The Associated Press reported in April that the U.S. military had assessed China is probably accelerating its timetable for capturing control of Taiwan, a move that could trigger a direct  U.S.-China war. Increasing the anxiety, Vice Chairman of the Joint Chiefs Gen. John Hyten revealed that recently that the U.S. side had “failed miserably” in a war game simulation of a Chinese attempt to overrun Taiwan.

“An aggressive Red Team that had been studying the United States for the last 20 years just ran rings around us,” Gen. Hyten told an audience at a defense industry event on July 26. “They knew exactly what we’re going to do before we did it.”

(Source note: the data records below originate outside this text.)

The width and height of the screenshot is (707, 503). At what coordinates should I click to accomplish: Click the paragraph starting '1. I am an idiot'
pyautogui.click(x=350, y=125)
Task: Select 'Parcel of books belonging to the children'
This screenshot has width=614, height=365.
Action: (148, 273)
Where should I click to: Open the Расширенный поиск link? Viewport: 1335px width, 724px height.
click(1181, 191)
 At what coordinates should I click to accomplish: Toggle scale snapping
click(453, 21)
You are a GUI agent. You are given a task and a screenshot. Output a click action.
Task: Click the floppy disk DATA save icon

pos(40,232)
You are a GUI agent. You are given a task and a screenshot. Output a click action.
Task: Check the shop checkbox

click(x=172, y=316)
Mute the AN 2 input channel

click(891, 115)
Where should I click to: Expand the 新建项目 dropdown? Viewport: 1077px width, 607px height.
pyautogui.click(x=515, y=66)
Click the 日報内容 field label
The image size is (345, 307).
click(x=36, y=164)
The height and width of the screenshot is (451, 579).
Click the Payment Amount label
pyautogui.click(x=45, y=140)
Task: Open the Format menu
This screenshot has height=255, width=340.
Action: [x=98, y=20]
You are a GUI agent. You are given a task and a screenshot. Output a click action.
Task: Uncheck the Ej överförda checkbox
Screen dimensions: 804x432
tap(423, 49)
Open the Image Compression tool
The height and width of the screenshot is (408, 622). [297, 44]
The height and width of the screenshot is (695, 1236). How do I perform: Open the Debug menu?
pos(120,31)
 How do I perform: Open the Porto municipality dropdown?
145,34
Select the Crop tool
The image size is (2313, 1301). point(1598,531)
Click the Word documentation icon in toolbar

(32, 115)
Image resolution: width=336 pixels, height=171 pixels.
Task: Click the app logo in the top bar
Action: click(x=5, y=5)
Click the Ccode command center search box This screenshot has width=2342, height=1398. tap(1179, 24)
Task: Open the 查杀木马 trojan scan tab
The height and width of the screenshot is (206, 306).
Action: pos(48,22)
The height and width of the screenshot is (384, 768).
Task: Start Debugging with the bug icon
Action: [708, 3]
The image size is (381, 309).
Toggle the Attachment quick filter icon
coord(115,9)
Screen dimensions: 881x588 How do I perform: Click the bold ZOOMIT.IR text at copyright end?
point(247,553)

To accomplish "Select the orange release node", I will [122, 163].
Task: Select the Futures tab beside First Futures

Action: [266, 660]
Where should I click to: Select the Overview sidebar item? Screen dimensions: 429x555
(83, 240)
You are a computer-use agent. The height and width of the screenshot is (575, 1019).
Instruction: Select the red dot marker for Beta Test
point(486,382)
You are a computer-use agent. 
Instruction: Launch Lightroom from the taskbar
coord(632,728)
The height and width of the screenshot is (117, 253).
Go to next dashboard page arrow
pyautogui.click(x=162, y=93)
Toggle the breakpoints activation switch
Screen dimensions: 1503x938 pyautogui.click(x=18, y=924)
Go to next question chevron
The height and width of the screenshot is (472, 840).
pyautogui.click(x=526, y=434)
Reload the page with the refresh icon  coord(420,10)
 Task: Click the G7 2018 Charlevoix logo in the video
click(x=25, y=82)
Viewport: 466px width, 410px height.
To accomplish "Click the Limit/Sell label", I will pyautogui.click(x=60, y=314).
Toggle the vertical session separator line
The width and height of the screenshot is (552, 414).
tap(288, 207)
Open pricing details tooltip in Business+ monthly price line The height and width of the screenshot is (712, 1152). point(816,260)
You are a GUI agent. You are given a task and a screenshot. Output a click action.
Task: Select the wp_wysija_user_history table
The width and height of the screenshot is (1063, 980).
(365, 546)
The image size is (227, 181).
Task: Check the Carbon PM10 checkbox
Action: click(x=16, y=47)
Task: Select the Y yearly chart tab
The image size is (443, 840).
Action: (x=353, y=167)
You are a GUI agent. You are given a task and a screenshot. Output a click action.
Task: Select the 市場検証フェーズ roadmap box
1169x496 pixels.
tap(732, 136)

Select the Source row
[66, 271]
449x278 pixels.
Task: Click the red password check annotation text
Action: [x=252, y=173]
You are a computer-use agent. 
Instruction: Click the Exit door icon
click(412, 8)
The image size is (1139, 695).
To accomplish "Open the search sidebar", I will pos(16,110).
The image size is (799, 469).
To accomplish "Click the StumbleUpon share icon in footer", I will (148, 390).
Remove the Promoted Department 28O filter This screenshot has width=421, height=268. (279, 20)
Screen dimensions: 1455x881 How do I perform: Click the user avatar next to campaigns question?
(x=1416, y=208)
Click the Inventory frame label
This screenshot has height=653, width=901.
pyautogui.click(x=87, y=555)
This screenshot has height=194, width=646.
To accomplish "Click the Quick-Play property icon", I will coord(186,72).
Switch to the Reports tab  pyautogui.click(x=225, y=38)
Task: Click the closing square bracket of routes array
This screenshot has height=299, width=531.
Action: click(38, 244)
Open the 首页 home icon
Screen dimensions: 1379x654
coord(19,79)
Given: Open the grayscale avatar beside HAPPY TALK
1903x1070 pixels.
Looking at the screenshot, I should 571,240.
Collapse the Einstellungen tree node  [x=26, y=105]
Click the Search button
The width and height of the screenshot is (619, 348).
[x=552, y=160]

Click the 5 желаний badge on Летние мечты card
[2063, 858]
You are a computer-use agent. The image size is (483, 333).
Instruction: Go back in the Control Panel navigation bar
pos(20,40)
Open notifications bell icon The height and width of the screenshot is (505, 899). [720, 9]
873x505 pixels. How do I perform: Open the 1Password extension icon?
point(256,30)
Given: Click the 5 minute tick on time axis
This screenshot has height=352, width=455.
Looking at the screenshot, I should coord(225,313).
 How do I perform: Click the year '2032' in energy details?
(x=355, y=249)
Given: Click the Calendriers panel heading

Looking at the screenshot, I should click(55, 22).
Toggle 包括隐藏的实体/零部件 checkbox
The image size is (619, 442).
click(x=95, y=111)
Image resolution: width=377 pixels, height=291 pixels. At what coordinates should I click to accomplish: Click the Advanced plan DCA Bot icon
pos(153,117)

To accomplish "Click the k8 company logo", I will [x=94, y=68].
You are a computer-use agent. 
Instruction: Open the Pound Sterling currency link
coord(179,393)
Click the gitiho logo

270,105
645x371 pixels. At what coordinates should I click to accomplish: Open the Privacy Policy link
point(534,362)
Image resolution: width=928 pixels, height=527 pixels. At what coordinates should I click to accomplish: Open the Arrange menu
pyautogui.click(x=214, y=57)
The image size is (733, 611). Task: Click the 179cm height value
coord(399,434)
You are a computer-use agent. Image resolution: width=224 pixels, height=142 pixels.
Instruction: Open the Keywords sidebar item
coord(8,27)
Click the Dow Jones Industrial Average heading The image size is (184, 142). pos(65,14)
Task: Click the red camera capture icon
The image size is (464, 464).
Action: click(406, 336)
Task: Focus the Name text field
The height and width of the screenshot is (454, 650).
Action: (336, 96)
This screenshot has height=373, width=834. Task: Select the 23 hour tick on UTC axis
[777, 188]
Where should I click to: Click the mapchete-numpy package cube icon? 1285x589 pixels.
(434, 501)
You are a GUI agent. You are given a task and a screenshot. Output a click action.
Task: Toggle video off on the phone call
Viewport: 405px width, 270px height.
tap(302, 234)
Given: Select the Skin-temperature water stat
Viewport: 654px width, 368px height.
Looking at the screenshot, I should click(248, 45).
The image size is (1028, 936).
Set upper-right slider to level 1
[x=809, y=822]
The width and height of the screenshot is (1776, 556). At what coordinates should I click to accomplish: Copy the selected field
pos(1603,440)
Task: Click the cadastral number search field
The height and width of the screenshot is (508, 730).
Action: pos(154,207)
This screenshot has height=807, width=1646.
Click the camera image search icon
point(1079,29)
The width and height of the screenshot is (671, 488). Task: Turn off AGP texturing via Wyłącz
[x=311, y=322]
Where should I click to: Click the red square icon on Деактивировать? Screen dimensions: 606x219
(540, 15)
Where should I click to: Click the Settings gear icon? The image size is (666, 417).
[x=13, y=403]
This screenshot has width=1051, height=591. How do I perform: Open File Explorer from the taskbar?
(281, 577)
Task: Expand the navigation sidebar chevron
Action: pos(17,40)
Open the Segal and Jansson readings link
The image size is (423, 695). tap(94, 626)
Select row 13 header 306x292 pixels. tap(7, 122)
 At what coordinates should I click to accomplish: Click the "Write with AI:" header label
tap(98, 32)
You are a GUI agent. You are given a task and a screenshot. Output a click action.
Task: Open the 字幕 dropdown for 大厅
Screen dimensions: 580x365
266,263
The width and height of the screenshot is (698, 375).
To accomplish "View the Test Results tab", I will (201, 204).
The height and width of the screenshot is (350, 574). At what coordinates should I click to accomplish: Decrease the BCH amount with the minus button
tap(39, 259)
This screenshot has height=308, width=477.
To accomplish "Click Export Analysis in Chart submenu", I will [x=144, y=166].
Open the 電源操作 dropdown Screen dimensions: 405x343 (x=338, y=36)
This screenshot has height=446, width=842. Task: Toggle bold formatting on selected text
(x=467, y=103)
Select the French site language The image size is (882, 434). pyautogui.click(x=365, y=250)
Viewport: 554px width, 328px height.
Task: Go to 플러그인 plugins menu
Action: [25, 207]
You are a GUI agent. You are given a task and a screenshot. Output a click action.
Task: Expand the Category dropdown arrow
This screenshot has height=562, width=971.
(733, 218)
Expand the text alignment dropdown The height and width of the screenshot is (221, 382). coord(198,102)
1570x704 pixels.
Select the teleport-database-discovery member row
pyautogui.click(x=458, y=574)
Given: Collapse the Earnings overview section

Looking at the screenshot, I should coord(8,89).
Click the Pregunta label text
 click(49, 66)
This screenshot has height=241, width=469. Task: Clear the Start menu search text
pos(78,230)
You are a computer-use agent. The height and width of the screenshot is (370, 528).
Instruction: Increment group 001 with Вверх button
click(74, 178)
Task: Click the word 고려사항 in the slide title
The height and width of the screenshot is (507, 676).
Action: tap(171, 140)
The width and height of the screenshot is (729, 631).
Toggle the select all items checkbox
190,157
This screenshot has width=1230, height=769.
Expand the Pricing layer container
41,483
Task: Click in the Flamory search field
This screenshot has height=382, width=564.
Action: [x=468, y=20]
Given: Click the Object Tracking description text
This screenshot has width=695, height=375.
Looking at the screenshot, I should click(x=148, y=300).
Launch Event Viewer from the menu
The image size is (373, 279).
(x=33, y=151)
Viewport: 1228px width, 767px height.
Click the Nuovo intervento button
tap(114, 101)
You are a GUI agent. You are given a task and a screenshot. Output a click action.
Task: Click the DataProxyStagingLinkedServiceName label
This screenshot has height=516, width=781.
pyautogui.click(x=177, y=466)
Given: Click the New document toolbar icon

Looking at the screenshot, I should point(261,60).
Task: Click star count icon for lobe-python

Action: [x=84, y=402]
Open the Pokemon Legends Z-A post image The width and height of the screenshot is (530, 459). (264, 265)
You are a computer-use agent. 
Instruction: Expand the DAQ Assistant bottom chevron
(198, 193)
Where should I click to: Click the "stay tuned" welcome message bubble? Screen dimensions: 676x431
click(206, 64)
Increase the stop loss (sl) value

The Defense Department has revealed few details about that specific war game, but officials said it delivered a jolt to the U.S. military’s assessment of the balance of power in the Pacific.

Adm. John C. Aquilino, the head of U.S. Indo-Pacific Command, downplayed the war game exercise in remarks to the Aspen Security Forum last week, but acknowledged that Beijing’s aggressive moves in the South China Sea and elsewhere have sparked a “sense of urgency” inside the Pentagon.

“Those games have helped us to identify where we have gaps and seams, how we make requests for capabilities and requirements to ensure our competitive advantage is maintained,” Adm. Aquilino said. “I’m confident we still have the finest and strongest military on the earth and that the U.S. is ready for any contingency, should it occur.”

• Ben Wolfgang contributed to this article.